O fato de viver um bom momento tanto na carreira como na vida pessoal tornava tudo mais fácil. De um ano para cá, tudo mudou para melhor, dentro e fora das pistas, comemorou.
O PERIGO ERA OUTRO
Quem também chegou a Interlagos calmo e sorridente foi o Monsieur Brésil: seis vezes vencedor da etapa brasileira da Fórmula 1, Alain Prost bem que tentou tirar o rival da zona de conforto, aproveitando seu fantástico retrospecto. Não sinto qualquer prazer especial em ganhar no Brasil. Pode ser diferente para o Senna, porque ele nunca venceu aqui e deve estar ansioso por isso. Mas eu não, pois já venci na minha casa e sei como é a sensação. Apesar das escaramuças com o ex-colega de McLaren, o francês não passava qualquer aperto em meio aos brasileiros – tanto que desembarcou sozinho em Cumbica, distribuiu adesivos da Ferrari e pegou táxi comum rumo ao Hotel Transamérica.

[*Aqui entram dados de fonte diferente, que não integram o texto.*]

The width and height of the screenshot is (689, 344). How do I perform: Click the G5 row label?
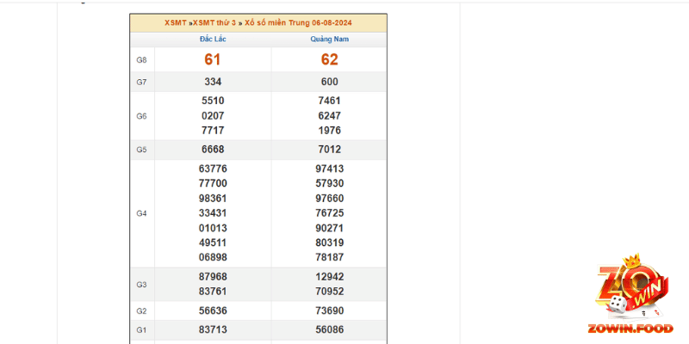(x=142, y=150)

Prost, contudo, não chegaria a incomodar Senna naquele fim de semana. A verdadeira ameaça á sua primeira vitória no Brasil estava em outro box: eram as Williams de Nigel Mansell e Ricardo Patrese, que surpreenderam na classificação para o grid. Na sessão decisiva de classificação, o italiano marcou 1m16s775. Só não ficou com o melhor tempo porque Senna pediu uma nova regulagem aerodinâmica no carro e tirou uma volta extraordinária da cartola: 1m16s392, garantindo a pole.
Tinha que dar um pouco mais de mim, chegar ao limite, explicou Ayrton, que largaria na frente pela segunda vez consecutiva em Interlagos. Puxar a fila seria ainda mais saboroso graças á euforia do público brasileiro. É muito bom ver essa torcida delirando, é incrível, vibrou Senna. Mas para quem esperava um novo passeio como o de Phoenix, ele avisava: Honestamente, não será nada fácil. E não foi mesmo.
SETE VOLTAS DRAMÁTICAS
A 20a edição do GP do Brasil, em 24 de março de 1991, entrou para a história do automobilismo. Talvez não tenha sido a melhor exibição da carreira de Ayrton Senna, mas é certamente uma das páginas mais emblemáticas de sua trajetória.
Durante 50 voltas, o script foi o esperado: depois de largar na frente, o brasileiro manteve a ponta resistindo ao cerco das Williams – primeiro Mansell, que acabou rodando, e depois Patrese. Só que as 20 voltas do fim, Senna perdeu a quarta marcha, o que exigia um incrível esforço a cada passagem no câmbio. Estava um horror, mas ficou ainda pior, revelou Senna depois da prova. Faltando sete voltas, perdi a segunda marcha, a terceira, a quinta, tudo. A única que entrou foi a sexta. Aí, foi dramático.
Com Patrese reduzindo a diferença a cada volta, Senna chegou a pensar que o tabu sem vitórias no Brasil continuaria. Aí eu pensei comigo: pô, eu lutei tanto, tantos anos para chegar a isso, e hoje, lutei tanto, vai ter que dar e vai ter de chegar em primeiro porque Ele é melhor do que todos e Ele vai me dar essa corrida depois de tudo. E foi isso mesmo, Deus me deu essa corrida e valeu. Eu estou feliz demais, a emoção foi muito grande!
Apesar da extrema dificuldade para manter a McLaren, principalmente nas curvas de baixa velocidade, Ayrton manteve o carro na pista a duras e foi se adaptando ás limitações mecânicas, segurando a potência do motor Honda na raça e no braço.
No momento em que Senna completou a 71a volta, recebendo a bandeirada do diretor da prova, o húngaro Mihaly Hidasi, Interlagos foi palco da maior comemoração já vista na Fórmula 1. As arquibancadas balançaram. E Ayrton desabafou em lágrimas – de felicidade, alívio e dor, tudo ao mesmo tempo, com seu pranto captado pelo microfone instalado no capacete e exibido ao vivo para o mundo inteiro na transmissão da TV: Meu Deus, não acredito!.